Michael Essien's father, James (76), who was apparently AWOL in his childhood and left his mother with the main responsibility of his upbringing and welfare has been in the media of recent accusing Essien of neglect. He granted interviews to British press where he said the money Essien sends him is not enough to live the life that the father of a world class footballer should live especially when he is ailing. Michael makes £12K a day (that is £90K p/week, £4.7m p/year)
He claims Essien provides far more for his mother.
Background of Essien
Essien? Well, it just remains for him to do it on the pitch. Again and again. Pressure? You would not know it, not yesterday, and certainly not if you fought through the dusty traffic to the Accra suburb of Dansomer. This is where Liberty Professionals, Essien’s former team, play and it is also where he built a house for his mother, Aba Gyanode. An hour away, the airport district is where you will find the big stars, the Tony Yeboahs and the Sammy Kuffours, their residences large, elaborate and questionable of taste.
But Aba is delighted with her palace — large, comparatively simple in stone-washed pink, in an area that does not suggest the Essiens have moved beyond their roots. Like in the rest of the city, large Ghana flags are draped from the walls and from the gate. Aba is also wearing a smaller version as a headscarf. “I am so proud of him,” she said. “I knew that he was a good player, but I never thought that he would get this far.” She carries in her handbag a small, private collection of dog-eared photographs: Michael standing proud next to his elder cousin, Michael, in an early football team, Michael aged 5 by a dirt road.
In those days they lived 20 miles out of the city and mostly in the absence of Essien’s father. He, too, was a footballer, but the parents split and Aba kept the family by baking and selling bread. “It was difficult,” she said, but they were not poor by African standards and even then Michael contributed by playing decent football.
In Ghana, bystanders watching amateur or junior football will hand their spare change sometimes to the players whose football they enjoyed, as if giving them a tip. “When Michael was young, they always gave him money,” Aba said. “It wasn’t much, but he always brought it home to me, he never spent it on sweets.”

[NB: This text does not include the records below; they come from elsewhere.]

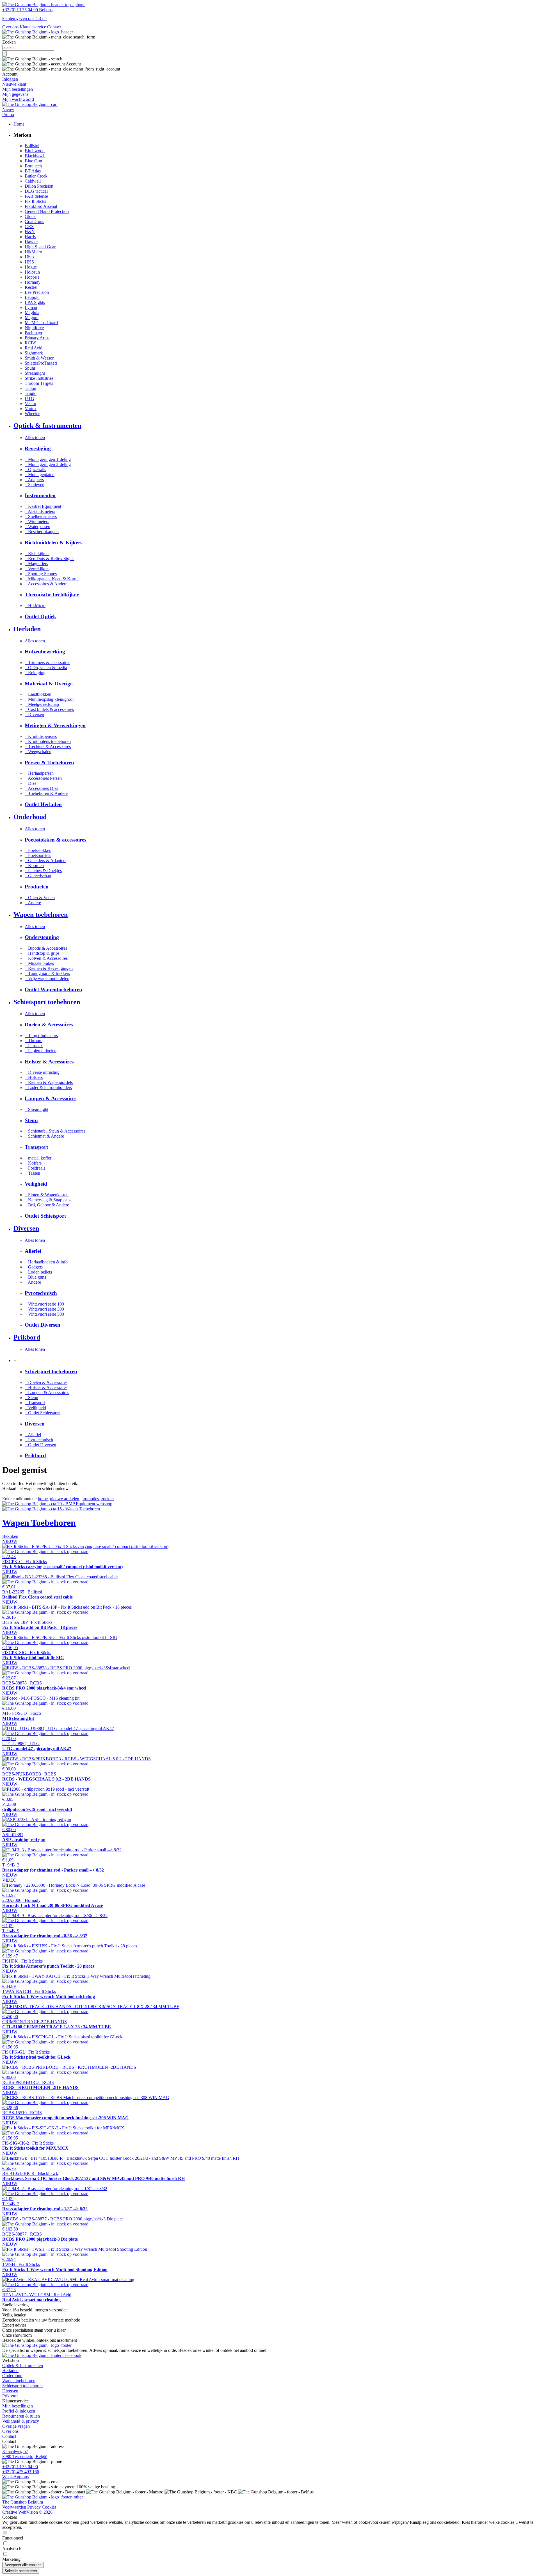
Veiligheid (35, 1407)
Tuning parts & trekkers (47, 973)
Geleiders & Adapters (45, 860)
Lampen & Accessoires (47, 1392)
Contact (54, 26)
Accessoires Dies (41, 788)
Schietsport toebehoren (22, 2385)
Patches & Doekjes (43, 870)
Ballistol (32, 145)
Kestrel (31, 287)
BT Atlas (33, 171)
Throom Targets (39, 383)
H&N (30, 231)
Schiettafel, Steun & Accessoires (55, 1131)
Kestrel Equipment (43, 506)
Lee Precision (37, 292)
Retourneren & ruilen (21, 2416)
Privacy (34, 2507)
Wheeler (32, 413)
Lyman (31, 307)
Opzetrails (35, 469)
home (43, 1498)
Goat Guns (34, 221)
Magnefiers (36, 563)
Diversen (34, 714)
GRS (29, 226)
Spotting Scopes (41, 573)
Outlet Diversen (40, 1444)
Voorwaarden (14, 2507)
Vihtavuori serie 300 (44, 1309)
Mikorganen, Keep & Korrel (52, 578)
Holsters (34, 1077)
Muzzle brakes (39, 963)
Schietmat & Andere (44, 1136)
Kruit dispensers (41, 736)
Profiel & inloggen (18, 2411)
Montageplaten (39, 474)
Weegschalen (38, 751)
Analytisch (11, 2548)
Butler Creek (36, 176)
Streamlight (35, 373)
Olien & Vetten (40, 897)
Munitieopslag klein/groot (49, 699)
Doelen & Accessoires (46, 1382)
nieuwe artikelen (64, 1498)
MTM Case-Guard (41, 322)
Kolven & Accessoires (46, 958)
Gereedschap (38, 875)
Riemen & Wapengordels (49, 1082)
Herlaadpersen (39, 773)
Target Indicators (41, 1035)
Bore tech (33, 165)
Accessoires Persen (43, 778)
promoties (90, 1498)
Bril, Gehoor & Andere (47, 1204)
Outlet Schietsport (42, 1412)
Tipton (30, 388)
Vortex (30, 408)
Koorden (34, 865)
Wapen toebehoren (18, 2380)
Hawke (31, 241)
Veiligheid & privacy (20, 2421)
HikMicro (33, 251)
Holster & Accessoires (46, 1387)
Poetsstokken (38, 850)
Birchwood (35, 150)
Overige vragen (16, 2426)
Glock (30, 216)
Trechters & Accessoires (48, 746)
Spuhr (30, 368)
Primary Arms (37, 337)
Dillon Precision (39, 186)
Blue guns (35, 1277)
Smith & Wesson (39, 358)
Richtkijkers (37, 553)
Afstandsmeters (40, 511)
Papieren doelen (40, 1050)
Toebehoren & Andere (46, 793)
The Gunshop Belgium (22, 2502)
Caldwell (33, 181)
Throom (33, 1040)
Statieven (34, 484)
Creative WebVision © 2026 (27, 2512)
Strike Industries (39, 378)
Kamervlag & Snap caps (48, 1199)
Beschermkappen (42, 531)
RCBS (30, 342)
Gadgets (34, 1267)
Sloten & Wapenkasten (46, 1194)
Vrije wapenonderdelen (47, 978)
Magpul (31, 317)
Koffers (33, 1163)
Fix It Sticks (35, 201)
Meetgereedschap (42, 704)
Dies (30, 783)
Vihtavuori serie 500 (44, 1314)
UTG (29, 398)
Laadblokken (38, 694)
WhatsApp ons (15, 2476)
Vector (30, 403)
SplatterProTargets (41, 363)
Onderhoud (12, 2375)
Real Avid (33, 347)
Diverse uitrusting (42, 1072)
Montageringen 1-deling (48, 459)
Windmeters (37, 521)
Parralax (34, 1045)
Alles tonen (35, 437)
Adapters (34, 479)
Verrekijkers (37, 568)
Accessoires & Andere (46, 583)
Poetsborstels (38, 855)
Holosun (32, 272)
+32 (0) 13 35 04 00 (20, 2466)
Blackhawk (35, 155)
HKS (29, 262)
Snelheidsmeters (41, 516)
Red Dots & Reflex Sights (49, 558)
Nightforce (34, 327)
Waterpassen (37, 526)
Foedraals (35, 1168)
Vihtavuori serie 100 (44, 1304)
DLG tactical (36, 191)
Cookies (49, 2507)
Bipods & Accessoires (46, 948)
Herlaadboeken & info (46, 1261)
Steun (31, 1397)
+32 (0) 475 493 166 (20, 2471)
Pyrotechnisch (39, 1439)
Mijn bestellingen (17, 2406)
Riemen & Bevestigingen (49, 968)
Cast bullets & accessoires (49, 709)
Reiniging (35, 672)
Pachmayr (33, 332)
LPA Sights (35, 302)
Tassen (32, 1173)
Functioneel (12, 2538)
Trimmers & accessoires (47, 662)
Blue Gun (33, 160)
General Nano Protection (47, 211)
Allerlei (33, 1434)
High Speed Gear (40, 246)
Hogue (31, 267)
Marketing (11, 2559)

She does indeed have a special relationship with him and it has survived the years and distance apart. “I was always very close to him,” she said. “I had four daughters, but he was my last child and my only boy. I soon came to realise there were two sides to him. He was a very quiet boy, but on the football pitch he was different, a rough boy. I came to realise that you had to be like that. He was good at volleyball and table tennis, too, but football was what he really wanted.”